In a study carried out to see the effect of smoking on PIH, it was seen that there was no variation in complications in both primiparous and multiparous women ⁽¹⁴⁾. Here there was no association between foetal outcomes and parity. Hence null hypothesis was accepted at P<0.05. But there was a strong association between maternal complications and parity. Hence null hypothesis was rejected at P<0.05. The rate of caesarian deliveries was higher in primiparous women. Two maternal deaths were seen in primiparous women. The other complications like asphyxia, IUGR and foetal distress were more prevalent in primiparous cases in present study.A study conducted to see the outcomes of PIH showed that there was no difference in caesarian rates in primiparous and multiparous women. ⁽¹⁵⁾ But perinatal death, foetal death on admission was seen mostly in multiparous and two foetal deaths were seen in primiparous cases during hospital stay. There was no difference in the means of APGAR scores of new born at 1st and 5th minute between primiparous and multiparous cases in the present study .The difference in mean weights of the neonates between primiparous and multiparous cases were also not very significant.Hence null hypothesis was accepted at P>0.05.Here preeclampsia was the most common type of PIH in the present study. Caesarian rate was higher in eclampsia. There was no much difference in foetal outcomes in different types of PIH. Caesarian is said to be the most common type of delivery in preeclampsia. Incidence of eclampsia was found to be 1.66% in a study conducted at Lagos State University Teaching Hospital ⁽¹⁶⁾. In the present study it was 5 times more than this. The rate of caesarian was 53.7% in women with eclampsia in previous study. In the present study it was found to be 52.2%. Maternal complications were more common in preeclampsic cases. Hence this data obtained is in agreement with previous study.

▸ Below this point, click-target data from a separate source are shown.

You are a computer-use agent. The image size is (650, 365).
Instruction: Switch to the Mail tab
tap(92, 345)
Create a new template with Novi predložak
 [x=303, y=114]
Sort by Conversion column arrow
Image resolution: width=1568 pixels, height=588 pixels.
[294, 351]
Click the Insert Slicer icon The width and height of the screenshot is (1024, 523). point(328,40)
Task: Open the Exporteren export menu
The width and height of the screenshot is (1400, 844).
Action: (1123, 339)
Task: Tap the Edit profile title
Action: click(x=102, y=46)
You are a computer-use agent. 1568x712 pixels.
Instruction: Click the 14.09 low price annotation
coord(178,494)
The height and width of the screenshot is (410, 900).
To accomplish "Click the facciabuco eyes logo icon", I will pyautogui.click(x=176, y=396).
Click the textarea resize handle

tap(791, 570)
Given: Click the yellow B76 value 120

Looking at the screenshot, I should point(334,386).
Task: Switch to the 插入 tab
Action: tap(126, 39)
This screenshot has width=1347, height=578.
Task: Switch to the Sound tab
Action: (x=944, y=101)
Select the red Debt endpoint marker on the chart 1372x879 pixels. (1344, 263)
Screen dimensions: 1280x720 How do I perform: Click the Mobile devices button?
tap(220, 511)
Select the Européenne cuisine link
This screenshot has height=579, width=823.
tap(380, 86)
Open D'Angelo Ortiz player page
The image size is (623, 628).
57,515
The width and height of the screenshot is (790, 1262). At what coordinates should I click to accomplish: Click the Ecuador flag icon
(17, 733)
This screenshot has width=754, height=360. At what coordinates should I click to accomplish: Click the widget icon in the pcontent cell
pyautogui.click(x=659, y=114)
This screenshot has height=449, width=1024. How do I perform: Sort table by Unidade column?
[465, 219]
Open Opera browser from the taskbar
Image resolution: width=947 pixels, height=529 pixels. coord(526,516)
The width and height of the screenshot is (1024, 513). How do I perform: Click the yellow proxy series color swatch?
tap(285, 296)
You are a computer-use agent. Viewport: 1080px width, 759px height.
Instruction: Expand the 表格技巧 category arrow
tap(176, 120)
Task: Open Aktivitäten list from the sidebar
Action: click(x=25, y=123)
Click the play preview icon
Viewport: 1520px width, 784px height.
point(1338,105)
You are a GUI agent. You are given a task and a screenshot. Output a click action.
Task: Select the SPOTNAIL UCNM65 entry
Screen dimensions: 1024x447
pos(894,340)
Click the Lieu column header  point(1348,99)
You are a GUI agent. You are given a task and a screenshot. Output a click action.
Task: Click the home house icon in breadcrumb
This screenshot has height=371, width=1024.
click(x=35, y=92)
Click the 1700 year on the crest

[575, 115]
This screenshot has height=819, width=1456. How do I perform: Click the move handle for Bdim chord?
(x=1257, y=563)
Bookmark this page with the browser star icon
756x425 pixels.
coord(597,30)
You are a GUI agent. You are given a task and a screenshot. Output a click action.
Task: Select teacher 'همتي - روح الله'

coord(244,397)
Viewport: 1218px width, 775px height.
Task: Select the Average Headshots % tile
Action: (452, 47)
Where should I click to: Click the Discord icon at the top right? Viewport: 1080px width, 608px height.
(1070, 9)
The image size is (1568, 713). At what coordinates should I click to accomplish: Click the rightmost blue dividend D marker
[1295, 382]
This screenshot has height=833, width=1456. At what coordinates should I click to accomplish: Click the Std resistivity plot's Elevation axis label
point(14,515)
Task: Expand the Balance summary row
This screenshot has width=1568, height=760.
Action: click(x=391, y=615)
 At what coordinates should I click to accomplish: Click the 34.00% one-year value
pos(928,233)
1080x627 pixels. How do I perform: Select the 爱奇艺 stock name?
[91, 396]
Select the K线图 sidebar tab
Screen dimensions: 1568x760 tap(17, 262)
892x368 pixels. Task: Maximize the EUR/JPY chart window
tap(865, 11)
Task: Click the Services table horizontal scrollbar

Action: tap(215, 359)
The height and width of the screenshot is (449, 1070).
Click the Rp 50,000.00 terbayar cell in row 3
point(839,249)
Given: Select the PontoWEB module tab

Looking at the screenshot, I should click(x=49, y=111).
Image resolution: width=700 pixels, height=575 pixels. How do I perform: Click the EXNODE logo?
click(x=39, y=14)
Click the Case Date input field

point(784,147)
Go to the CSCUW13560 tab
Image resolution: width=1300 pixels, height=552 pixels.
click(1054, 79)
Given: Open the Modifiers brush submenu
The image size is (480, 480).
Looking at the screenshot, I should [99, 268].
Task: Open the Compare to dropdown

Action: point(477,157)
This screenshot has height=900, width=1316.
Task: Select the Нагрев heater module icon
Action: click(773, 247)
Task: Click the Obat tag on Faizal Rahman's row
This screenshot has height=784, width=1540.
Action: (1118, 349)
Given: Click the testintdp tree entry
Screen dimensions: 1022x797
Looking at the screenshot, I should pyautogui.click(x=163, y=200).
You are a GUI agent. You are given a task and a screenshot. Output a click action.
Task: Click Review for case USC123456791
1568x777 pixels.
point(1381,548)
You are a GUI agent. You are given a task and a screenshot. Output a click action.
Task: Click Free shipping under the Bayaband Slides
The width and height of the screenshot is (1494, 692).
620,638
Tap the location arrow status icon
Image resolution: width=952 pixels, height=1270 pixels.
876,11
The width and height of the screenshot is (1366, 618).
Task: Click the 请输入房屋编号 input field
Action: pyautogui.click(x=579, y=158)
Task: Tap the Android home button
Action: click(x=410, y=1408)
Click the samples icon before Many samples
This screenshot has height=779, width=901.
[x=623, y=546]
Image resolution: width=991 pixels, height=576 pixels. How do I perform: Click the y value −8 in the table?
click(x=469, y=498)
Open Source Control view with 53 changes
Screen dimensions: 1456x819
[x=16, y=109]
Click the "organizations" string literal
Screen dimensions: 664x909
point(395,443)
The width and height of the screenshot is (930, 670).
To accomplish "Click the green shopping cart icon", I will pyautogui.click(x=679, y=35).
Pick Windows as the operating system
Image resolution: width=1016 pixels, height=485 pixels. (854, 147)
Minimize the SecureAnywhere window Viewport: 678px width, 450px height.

It was seen that the infant complications were more prevalent in preeclampsia than other types of PIH. The still birth of foetus was more common in gestational hypertension and preeclamsia. The death rate of new born was also higher in preeclamsia. Many complications and fatal outcomes were reported in preeclampsic women in earlier studies also. The low birth weights and preterm births were higher in preclampsia in earlier studies ⁽¹¹⁾ . In the present study preeclampsic women were more prone to various complications as in previous studies ⁽¹⁷⁾. PIH may head to severe complications in later life. It is found to be associated with coronary heart disease in later stages of life in women with PIH. Hence necessary steps have to be taken to ensure proper diagnosis, care and treatment. This will ensure decrease in occurrence of PIH. The incidence of preeclampsia was 15% in previous studies ⁽¹⁸⁾. This is slightly lower when compared to incidence rate in present study. The rate ofmaternal mortality is high in developing countries due to poor socio economic condition. Improving standard of living might help to prevent these complications. PIH is the third most common cause of maternal death in developing countries. 68% of the total deaths due to hypertensive complications occur in South Asia. The prevalence of hypertension is 31.8% and 42.2% among males and females respectively ⁽¹⁹⁾. The maternal and foetal complications due to PIH, mortality and morbidity rates are lesser in developed countries due to appropriate care ⁽¹⁾ .The proper identification and management of PIH, regular maternal and foetal monitoring will help in reducing the maternal and foetal mortality and morbidity. ⁽¹²⁾

PIH is one of the leading causes of maternal, foetal mortality and morbidity. Hence there is a need for more researches and studies in this area. This study indicates that the prevalence of PIH is high in India. It has major effect on both mothers and new born. This study also recommends for a better maternal and foetal monitoring along with standard therapy as the lack of these have been reported to be the main cause of high prevalence. Hence this a study in this area would surely help in understanding the present situation of PIH in India. The higher rates of prevalence indicate the absence of standard antenatal and perinatal monitoring. Many government hospitals are providing treatment and medications free of cost. The prevalence of poor economic condition is higher in India. Hence cost constraints will not allow them to afford private hospitals. Hence they are devoid of a standard care and treatment. This case control comparative study gave an insight upon of maternal and foetal outcomes in PIH. The data generated in this study is in agreement with other studies. There are many studies conducted and being conducted in this area. This is one of the leading causes of maternal and foetal deaths in majority of the developing countries. The rate of PIH has reduced in developed countries due to proper precautionary measures taken during pregnancy. This study would help in understanding of loopholes in treatment, management strategy of PIH. This might also encourage others to conduct further studies in this aspect. This might provoke hospital administration and other authorities to take up necessary actions to prevent this raise in the incidence of PIH. Retrospective study was carried out due to time constraints. Non availability of adequate time is the limitation of this study. Other details of the patients like previous medical history and other complications present in women during pregnancy along with hypertension were not recorded in medical record for all cases.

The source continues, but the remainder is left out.